Zaten Ahmet Hamdi Tanpınar, hayatı derinliğine ele alarak, onu bir masal kadar esrarlı ve güzel hale getiren bir yazar. Eserleri ancak onun sahip olduğu dikkat ve kültür ile okundukları zaman anlaşılabiliyor ve eserin zevkine varılabiliyor. O, yazılarında sık sık cümleleri uzatmakla beraber, onları bir resim veya musiki parçasına yaklaştıran hayallere başvurur, ki “Huzur” romanında da bunu sık sık yapıyor; mesela en basitinden “İhsan, Nuran, Suat ve Mümtaz” başlıklı dört bölümden oluşan bu roman, Mümtaz’ın  somut zamanındaki bir gününü ve soyut zamanındaki bir yılını, geri dönüşlerle dörde bölünmüş bir şekilde anlatıyor, tıpkı dört farklı vokalden oluşan bir “Kuartet” gibi…

Burada şunu da söylemeliyim ki,  Ahmet Hamdi Tanpınar bu romanında, edebiyatımıza bir yenilik getirerek yazım tarzı değişikliği yapmış. Huzur, otobiyografik bir roman ve otobiyografik romanlarda anlatıcı, birinci tekil kişidir; ancak Ahmet Hamdi Tanpınar belki de romanı kendinden biraz uzaklaştırmak için üçüncü kişi anlatıcıyı tercih etmiş; yani zaman zaman romanı Mümtaz anlatıyor gibi görünse de, aslında ilahi bir anlatıcı var. Mümtaz ile ilahi anlatıcı arasındaki geçişlerin silik olması bu romanı okumayı zorlaştıran bir nokta…

“Huzur”, 1939 yılının 31 Ağustos sabahı başlıyor ve İstanbul’u mekan edinmiş ki bu, değişimin ve  farklılığın yarattığı huzursuzluğu ve huzursuzluğun içinde huzuru aramayı harika bir şekilde betimleyecek bir fon… 

Çünkü İstanbul’da zaman bir başka akmaz mı? Sonsuzluk hissiyle, insan kalabalıklığının çeşitliliğiyle, her türlü yaşanmışlığı gizleyen ara sokaklarıyla, Beyoğlu tepinirken secdeye durmuş Sultanahmet’iyle, Kız Kulesi aşıklarıyla, Galata Kulesiyle, binbir direkli Haliç’iyle, Kalamış ve Adalar’ıyla; yani yirmi dört saate sığmayan canlılığı ve her türlü duyguya aynı anda bir çok yerde dokunmasıyla… 

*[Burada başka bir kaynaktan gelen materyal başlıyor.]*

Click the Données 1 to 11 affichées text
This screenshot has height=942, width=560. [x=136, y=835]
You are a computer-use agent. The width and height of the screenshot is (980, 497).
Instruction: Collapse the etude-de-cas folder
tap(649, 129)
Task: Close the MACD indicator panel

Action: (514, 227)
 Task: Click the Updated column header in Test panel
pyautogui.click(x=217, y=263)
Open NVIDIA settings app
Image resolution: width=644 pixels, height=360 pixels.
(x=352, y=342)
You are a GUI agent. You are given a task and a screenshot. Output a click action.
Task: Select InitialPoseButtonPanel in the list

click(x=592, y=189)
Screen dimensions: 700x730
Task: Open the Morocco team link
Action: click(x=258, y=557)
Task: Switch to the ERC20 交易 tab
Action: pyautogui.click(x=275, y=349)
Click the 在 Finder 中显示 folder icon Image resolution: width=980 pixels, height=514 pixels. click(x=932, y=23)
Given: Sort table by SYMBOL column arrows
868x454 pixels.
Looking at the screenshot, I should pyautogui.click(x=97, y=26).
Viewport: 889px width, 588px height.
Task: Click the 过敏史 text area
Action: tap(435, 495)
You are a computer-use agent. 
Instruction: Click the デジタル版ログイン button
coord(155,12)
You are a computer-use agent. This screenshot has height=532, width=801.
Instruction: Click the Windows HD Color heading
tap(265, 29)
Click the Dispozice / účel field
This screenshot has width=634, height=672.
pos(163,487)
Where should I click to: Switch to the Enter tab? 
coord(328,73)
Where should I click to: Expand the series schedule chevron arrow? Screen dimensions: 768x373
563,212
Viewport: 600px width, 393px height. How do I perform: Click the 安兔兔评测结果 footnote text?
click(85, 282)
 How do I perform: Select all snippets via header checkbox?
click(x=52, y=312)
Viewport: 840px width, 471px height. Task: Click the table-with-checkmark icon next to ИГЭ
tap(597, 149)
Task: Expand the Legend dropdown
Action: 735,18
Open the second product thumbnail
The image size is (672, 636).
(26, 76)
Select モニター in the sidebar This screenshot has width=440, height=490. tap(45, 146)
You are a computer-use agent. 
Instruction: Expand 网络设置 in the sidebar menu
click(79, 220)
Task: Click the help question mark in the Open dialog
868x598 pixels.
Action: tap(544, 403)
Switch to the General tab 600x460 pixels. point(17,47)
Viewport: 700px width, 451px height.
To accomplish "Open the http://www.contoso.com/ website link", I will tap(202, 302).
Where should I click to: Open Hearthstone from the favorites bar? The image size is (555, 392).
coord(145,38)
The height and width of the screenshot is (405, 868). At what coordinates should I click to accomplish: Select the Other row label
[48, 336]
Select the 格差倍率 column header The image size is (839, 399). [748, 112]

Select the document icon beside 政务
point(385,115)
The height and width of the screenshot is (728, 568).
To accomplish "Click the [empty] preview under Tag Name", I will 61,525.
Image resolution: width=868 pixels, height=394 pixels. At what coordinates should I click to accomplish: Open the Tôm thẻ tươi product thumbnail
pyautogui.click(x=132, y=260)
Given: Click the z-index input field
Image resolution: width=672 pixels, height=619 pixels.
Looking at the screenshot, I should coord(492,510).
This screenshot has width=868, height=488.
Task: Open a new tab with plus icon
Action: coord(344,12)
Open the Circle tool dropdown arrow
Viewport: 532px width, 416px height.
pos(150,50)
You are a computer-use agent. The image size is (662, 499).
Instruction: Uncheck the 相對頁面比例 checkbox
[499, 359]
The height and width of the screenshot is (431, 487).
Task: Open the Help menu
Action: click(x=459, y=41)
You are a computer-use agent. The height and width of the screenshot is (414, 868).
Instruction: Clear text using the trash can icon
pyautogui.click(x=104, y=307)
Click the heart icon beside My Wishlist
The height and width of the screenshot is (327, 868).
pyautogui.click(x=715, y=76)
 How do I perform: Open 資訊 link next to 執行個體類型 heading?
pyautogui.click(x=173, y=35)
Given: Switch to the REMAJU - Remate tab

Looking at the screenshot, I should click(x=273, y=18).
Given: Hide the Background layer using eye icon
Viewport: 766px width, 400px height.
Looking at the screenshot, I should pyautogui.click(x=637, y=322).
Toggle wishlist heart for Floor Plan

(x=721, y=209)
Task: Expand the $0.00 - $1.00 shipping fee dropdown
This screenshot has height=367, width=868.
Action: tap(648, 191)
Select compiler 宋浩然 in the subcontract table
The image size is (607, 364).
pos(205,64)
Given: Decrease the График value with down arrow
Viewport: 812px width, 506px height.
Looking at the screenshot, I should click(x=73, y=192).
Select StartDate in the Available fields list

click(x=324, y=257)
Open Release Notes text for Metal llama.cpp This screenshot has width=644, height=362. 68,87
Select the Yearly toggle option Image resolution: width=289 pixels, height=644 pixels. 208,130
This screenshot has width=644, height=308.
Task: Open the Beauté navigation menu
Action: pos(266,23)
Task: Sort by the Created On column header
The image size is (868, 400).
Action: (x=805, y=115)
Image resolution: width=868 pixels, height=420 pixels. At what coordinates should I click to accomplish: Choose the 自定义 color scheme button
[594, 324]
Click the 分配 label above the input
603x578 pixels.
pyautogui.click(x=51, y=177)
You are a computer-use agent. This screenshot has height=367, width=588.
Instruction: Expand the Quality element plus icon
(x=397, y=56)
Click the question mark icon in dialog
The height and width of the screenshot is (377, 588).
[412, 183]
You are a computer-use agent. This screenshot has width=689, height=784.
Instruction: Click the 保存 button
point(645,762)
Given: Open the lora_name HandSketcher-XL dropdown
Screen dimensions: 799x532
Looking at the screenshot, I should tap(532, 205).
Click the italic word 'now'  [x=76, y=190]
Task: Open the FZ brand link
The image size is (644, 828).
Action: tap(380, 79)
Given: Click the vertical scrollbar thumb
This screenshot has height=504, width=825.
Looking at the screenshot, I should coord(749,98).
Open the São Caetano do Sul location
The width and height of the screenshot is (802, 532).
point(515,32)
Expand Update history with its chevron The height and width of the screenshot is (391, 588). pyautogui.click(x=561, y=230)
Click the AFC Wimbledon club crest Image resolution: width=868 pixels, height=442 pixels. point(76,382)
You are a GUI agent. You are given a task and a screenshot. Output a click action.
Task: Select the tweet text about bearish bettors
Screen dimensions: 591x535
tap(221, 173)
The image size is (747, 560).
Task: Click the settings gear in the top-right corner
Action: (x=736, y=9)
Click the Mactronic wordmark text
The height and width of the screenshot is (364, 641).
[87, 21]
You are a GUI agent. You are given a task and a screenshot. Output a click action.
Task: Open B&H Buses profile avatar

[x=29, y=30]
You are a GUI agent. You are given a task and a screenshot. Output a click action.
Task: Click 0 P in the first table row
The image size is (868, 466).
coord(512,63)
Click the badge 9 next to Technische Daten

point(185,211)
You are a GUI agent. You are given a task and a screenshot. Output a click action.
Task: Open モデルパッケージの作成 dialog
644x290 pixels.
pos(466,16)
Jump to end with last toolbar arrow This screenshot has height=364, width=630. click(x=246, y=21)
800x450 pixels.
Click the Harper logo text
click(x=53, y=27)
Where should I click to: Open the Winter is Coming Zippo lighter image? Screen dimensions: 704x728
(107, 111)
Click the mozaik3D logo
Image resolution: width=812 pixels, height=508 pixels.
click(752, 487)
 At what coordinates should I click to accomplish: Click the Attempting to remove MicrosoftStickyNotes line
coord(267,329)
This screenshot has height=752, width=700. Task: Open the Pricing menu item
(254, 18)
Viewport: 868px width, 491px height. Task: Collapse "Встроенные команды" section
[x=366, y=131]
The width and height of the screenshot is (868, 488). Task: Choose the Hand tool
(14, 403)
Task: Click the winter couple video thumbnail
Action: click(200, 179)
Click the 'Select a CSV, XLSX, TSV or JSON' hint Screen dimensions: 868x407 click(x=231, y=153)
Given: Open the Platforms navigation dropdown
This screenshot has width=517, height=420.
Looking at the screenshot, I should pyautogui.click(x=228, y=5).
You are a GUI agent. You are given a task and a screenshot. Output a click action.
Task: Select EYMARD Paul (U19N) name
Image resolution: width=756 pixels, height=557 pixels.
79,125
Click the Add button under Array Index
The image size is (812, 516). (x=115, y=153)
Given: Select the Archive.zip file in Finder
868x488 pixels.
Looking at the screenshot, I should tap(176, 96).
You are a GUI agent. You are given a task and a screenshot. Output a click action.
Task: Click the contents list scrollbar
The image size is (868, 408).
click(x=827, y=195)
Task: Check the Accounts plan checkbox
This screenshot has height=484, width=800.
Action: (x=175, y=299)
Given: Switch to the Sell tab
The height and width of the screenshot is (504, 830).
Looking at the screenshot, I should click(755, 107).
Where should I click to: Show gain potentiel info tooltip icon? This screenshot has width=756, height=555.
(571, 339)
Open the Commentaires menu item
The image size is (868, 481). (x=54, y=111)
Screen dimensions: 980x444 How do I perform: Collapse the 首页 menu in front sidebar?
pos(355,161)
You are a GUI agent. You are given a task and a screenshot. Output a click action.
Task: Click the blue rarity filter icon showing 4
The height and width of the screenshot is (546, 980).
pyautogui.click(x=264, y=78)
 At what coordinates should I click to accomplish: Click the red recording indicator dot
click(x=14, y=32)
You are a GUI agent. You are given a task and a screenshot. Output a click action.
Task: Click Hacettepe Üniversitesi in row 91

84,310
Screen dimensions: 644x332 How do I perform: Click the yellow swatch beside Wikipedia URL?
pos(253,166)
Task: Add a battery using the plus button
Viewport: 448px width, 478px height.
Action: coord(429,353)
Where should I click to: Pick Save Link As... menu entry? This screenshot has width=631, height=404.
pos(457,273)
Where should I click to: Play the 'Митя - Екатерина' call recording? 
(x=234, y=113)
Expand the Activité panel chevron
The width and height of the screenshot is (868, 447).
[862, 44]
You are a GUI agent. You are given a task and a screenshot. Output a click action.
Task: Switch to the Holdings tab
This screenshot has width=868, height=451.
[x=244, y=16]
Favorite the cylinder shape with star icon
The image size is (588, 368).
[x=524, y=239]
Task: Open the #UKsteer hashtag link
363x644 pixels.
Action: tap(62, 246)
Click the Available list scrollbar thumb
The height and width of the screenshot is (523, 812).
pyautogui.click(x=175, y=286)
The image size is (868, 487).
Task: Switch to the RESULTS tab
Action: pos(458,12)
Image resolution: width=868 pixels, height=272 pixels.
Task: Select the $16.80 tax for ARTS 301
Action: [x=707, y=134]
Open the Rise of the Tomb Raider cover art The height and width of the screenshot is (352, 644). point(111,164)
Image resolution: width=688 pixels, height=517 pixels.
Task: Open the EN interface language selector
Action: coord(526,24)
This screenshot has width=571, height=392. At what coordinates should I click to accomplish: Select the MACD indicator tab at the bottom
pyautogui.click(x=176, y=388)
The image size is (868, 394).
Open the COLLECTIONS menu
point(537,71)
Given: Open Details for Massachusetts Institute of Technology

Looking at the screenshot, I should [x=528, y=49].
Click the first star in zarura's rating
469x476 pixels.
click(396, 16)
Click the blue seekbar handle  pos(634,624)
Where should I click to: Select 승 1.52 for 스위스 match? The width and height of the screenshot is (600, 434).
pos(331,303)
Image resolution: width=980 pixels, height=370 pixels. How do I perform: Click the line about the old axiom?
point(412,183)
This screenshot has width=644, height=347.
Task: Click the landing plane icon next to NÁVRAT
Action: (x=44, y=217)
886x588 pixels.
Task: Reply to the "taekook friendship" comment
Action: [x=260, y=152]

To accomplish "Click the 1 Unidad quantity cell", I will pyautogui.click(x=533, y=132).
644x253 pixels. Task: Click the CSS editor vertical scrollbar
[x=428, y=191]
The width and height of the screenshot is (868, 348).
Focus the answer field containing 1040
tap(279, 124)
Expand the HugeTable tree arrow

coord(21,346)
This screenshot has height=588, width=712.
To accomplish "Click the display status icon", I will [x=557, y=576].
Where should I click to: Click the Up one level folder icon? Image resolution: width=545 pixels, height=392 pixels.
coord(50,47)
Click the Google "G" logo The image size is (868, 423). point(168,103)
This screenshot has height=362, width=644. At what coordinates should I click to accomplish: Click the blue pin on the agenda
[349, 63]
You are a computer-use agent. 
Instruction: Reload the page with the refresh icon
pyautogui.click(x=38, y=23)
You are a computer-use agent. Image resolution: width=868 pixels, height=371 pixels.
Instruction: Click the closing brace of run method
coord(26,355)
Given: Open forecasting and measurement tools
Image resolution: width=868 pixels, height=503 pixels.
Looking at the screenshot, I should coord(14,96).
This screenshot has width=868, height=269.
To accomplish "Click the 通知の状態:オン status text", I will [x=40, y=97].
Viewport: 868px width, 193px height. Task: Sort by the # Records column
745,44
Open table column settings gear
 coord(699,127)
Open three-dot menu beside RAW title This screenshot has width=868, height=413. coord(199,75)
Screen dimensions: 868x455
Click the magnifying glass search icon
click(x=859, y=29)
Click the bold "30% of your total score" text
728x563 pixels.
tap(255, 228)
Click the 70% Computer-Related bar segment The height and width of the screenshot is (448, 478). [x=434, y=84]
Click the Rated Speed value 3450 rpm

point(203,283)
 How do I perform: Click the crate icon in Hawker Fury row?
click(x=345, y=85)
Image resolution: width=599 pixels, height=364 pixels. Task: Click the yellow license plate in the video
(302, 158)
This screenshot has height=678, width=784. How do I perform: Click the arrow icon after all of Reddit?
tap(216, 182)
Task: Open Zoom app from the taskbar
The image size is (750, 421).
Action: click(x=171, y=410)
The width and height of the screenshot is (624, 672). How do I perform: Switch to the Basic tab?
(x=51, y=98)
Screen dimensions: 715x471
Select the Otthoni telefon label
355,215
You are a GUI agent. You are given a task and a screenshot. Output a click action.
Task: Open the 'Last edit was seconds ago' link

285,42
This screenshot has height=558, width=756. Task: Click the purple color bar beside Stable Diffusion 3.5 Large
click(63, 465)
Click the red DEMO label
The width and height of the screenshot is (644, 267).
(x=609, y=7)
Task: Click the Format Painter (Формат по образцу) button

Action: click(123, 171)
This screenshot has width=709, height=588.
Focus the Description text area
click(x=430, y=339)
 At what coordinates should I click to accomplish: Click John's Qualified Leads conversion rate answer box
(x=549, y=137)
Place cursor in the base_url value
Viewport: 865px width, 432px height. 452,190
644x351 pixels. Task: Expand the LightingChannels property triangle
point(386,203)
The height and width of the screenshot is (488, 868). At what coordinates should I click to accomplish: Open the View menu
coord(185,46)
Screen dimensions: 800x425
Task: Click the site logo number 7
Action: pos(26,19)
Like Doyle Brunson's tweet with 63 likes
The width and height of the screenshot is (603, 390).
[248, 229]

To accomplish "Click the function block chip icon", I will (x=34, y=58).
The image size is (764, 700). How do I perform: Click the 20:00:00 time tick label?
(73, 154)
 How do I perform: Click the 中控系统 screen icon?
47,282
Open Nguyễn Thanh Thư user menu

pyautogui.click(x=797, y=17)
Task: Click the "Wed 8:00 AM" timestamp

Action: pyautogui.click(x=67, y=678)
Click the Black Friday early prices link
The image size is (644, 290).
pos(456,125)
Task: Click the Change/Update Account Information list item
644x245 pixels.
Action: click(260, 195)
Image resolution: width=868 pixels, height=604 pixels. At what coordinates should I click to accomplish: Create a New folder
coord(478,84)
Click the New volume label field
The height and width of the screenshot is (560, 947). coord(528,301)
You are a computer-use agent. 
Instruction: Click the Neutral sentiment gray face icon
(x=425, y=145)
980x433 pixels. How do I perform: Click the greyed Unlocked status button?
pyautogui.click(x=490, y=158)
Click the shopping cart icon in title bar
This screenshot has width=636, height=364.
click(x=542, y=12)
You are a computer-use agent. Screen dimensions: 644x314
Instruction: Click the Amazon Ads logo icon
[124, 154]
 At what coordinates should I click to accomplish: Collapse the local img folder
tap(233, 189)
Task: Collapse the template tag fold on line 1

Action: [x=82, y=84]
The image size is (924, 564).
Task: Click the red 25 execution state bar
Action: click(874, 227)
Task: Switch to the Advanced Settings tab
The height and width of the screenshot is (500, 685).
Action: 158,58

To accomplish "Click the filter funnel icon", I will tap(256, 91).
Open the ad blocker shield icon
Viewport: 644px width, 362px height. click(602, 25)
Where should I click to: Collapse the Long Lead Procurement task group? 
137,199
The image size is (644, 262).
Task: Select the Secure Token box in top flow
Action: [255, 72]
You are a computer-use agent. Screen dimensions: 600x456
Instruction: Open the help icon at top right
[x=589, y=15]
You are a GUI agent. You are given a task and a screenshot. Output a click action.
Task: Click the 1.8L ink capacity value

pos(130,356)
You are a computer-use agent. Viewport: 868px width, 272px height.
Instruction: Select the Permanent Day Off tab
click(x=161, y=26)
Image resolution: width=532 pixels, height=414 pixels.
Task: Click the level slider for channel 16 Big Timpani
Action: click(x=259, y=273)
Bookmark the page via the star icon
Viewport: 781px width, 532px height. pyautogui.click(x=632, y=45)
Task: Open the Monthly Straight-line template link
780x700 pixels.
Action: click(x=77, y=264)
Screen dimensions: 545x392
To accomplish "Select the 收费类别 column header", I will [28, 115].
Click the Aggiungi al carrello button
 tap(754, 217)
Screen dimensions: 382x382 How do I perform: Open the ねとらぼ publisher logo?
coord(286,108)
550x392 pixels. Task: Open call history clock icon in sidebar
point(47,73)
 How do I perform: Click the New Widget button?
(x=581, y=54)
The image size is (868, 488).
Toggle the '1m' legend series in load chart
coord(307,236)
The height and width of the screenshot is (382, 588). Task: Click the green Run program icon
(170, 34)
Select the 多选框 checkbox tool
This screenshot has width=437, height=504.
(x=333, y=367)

Zaten romanın akışında da İstanbul bir mekan olmaktan çıkıyor ve adeta romanın bir kahramanı haline geliyor. 

Romanın “İhsan” isimli ilk bölümünde, Mümtaz’ın İhsan için hasta bakıcı aradığı kuşluk-öğle arasını kapsayan somut zaman içinde, Mümtaz’ın çocukluğu anlatılıyor. Bu bölümde, patlamak üzere olan bir savaş karşısında Mümtaz’ın duyduğu dehşeti ve İhsan’ın hastalığı ile büsbütün sarsılışını net bir şekilde hissederiz. 

İhsan, şark hikmetini modern fikirlerle bağdaştırmış, milliyetçi ve mutasavvıf biridir. Yedi sene Avrupa’da kalmış, her türlü sanat münakaşalarının içinde yer almış, yurda döndükten sonra da bunların hepsini bırakarak yalnız yerli olanla, fakat ölçü hissini Batı’dan alarak ilgilenmeye başlamıştır. İhsan’a göre mazi, kendisinden gelmemiz gereken bir şeydir. Geçmişle irtibatımız ise, onların tecrübelerinden faydalanmak şeklinde olmalıdır. 

İhsan, Mümtaz’ın hayatında kritik bir öneme sahiptir hep onun yanı başındadır. Mümtaz çok küçük yaşlarında savaşta babasını, bir yıl sonra da annesini kaybettiği için, amcasının oğlu olan İhsan ve Macide’nin yanına geliyor ve anne baba eksikliği hissini gidermeye çalıştığı İhsan ve Macide, Mümtaz için hayatın yeniden başlangıcı yani onun yeniden doğuşunu sağlayan kişiler…

Macide Mümtaz’a kalbi verirken, İhsan aklı verir. Evet, belki İhsan Mümtaz’ı herhangi bir Olimpos’a çıkarmaz, ama onu kendisinin de yürüyebileceği bir yolun başına getirir. Buna rağmen Mümtaz, İhsan gibi öğrendiklerinden başarılı bir sentez yapmayı başaramaz ve hep acı çeker. 

Neden Mümtaz böyle diye düşünüyorsanız da; felsefe tarihinin önemli isimlerinden Alfred Adler der ki “İnsanın bütün derdi hayatın anlamını bulmaktır.” Adler’e göre; insan eksiktir ve tamamlanacağı parçasını arar. 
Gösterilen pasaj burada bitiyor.